While Mao was, by his own admission, making a mess of his personal life, his political cau
se prospered. The Party had acknowledged him as its leader. The united front with the Guomindang had given the communists legitimacy – and the potential to win a mass following outside the remote base areas where Chiang Kai-shek had until then confined them – that they had never had before.
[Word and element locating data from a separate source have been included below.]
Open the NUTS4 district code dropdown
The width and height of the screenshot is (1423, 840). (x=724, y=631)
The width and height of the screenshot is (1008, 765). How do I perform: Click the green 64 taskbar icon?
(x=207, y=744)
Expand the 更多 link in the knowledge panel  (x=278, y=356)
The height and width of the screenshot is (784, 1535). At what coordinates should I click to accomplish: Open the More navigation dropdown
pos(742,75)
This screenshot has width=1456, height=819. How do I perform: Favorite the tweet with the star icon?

Throughout 1938, whatever Mao's private reservations, he had insisted publicly that the GMD should be given the benefit of the doubt. ‘Love and Protect the Communist Party; make it develop and expand. Do the same for the Guomindang,’ he declared. The nationalist party had a ‘glorious history [and] a bright future’; it was ‘the backbone’ of the struggle against Japan, and Sun Yat-sen and Chiang Kai-shek were both 'great leaders’.86
In part, this was a cover to protect himself against Wang Ming's charges that he was too mistrustful of nationalist intentions. In part it was reassurance to Moscow that, despite the sidelining of the Returned Students, the Chinese communists had the Kremlin's interests at heart. But it also reflected an underlying truth. The Guomindang army had 1.7 million men at the outset of the war; the communists roughly 40,000. Chiang's troops had to bear the main burden of resistance to Japan because they alone had the strength to do so. From the Marco Polo bridge incident on, it was the nationalist armies which fought the big conventional battles to try to slow the Japanese advance, while Mao's forces engaged in guerrilla warfare behind Japanese lines. That would remain the pattern for the duration of the war.87
Until the winter of that year, relations between the CCP and the GMD were relatively smooth. But in January 1939, the same month that Chiang Kai-shek agreed to the setting up of a CCP Liaison Office in Chongqing, headed by Zhou Enlai, the GMD leaders approved a secret decision to ‘corrode, contain, restrict and combat’ the Communist Party.88 It was prompted by the belated realisation that Mao was using the communists’ newfound freedom of action not only to harass the enemy but to establish communist base areas in the spaces between the zones of Japanese occupation, procuring a dramatic expansion of communist military strength. By the end of 1938, the Eighth Route Army had grown five times, to 200,000 men. Two years later it would exceed half a million.89 Not all the recruits had weapons, or sufficient ammunition, and further growth would be slowed because the communist bases could not produce enough food to support such an enormous force. None the less, for Chiang, it was the stuff of nightmares. Both he and Mao were well aware that the alliance against their common enemy, Japan, would last only as long as the war and that the moment it was over, the fight to determine which of them would rule China would resume more fiercely then ever. Preventing the growth of communist strength was no less important to the nationalists than defeating Japan. That spring Chiang's forces launched an offensive to beat back communist expansion in the north-west and in neighbouring Shaanxi, provoking Mao to warn ‘We will not attack unless we are attacked ourselves. But if we are attacked, we will certainly counter-attack.’90 The following year 400,000 nationalist troops were detached from the war effort to blockade the area around Yan'an, known as the Shaanxi–Gansu–Ningxia Border Region, and Chiang cancelled a government subsidy to the communists of 180,000 US dollars a month.